Eventually, early-stage companies could end up striking business deals with the big dogs in order to gain access to the heart simulator or the clinical design. The general information might even be public knowledge.
That was one of the major takeaways from a panel of consortium leaders show spoke Wednesday morning at the trade group LifeScience Alley's 2013 conference in Minneapolis.
"The companies can come together with the FDA and talk about, 'What are these methodologies? What are these tools?' … Everybody can rely on the same tool. You can have common tools that can demonstrate some aspect of your product that you don't have to do yourself," says Susan Alpert, a Minneapolis consultant who was most recently senior vice president and chief regulatory officer at Medtronic.
To support the process, the FDA recently came out with new medical device tools guidance that allows a company's previously approved computer simulators or benchmarking processes to be used again, or even used by another manufacturer, says Michelle McMurry-Heath, associate director for science at the FDA.
William Hawkins III, a former Medtronic CEO who is now president and CEO of Immucor, is chair of the MDIC. He wishes something like it was around years ago so that medical device companies could have worked with the FDA on ways to determine the longterm performance of a medical device wire, a lead.

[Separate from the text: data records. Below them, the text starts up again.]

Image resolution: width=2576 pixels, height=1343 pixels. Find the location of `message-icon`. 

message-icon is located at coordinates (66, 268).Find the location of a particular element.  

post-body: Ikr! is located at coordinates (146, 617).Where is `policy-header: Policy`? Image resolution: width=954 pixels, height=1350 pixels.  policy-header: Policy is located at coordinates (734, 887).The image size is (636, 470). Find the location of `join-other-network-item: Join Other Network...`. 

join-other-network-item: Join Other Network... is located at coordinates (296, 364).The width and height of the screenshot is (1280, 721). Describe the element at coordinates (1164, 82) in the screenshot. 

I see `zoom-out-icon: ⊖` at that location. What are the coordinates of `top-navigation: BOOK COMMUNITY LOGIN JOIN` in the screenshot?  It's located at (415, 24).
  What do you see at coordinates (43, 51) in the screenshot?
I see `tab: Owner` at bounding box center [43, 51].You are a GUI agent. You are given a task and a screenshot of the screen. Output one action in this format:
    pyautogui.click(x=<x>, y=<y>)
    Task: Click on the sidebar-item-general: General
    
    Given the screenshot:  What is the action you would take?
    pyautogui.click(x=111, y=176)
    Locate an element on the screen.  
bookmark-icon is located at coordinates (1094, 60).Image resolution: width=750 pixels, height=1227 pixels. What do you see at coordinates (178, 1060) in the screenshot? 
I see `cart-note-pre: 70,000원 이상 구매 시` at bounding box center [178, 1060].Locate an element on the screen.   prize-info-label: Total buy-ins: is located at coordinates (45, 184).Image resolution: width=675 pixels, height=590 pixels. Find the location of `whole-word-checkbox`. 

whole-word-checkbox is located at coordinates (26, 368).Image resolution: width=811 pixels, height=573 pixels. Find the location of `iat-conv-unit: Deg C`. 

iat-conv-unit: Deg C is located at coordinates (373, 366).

"We're still struggling to the point that we're not seeing that many new leads coming onto the marketplace," Hawkins says. "If no one is getting a technology approved, it is no advantage for a company to think they have something that is a little bit better."Such a setup through the MDIC could work because, "It's probably 70% that we can share and 30% that we might want to keep proprietary," says Randall Schiestl, vice president of R&D and global technology at Boston Scientific.
The overall goal of the Medical Device Innovation Consortium is regulatory science," in other words the development of methods, tools, and resources for better managing the total product life cycle of a medical device.
William Murray, most recently CEO of Envoy Medical, became CEO of the Consortium in August.
Some of the Consortium's initial projects include:
A steering committee on patient-centered benefit risk assessment is trying to get patients' voices into the device review process. The question is how to better incorporate patient preferences into the benefit risk assessment. How willing are the patients to accepts device-related risks for the potential benefits?A clinical trial innovation and reform project seeks adoption of large, simple trial methods, including a refocus away from the "pre-market – post-market" framework, with rigorous analyses over a total product lifecycle. The idea is to make market release incidental, with the focus more on continuous product updates to inform the target patients, health providers and the public.A computer modeling and simulation project seeks better ways to evaluate new and emerging technologies, and to develop novel ways to use clinical data in evaluating medical devices.
Schiestl says he and other working with the computer simulations steering committee already have pilot projects in the works.
"If industry can come together and create methods and tools the FDA will accept, that will speed up the development cycle for everybody," Schiestl says.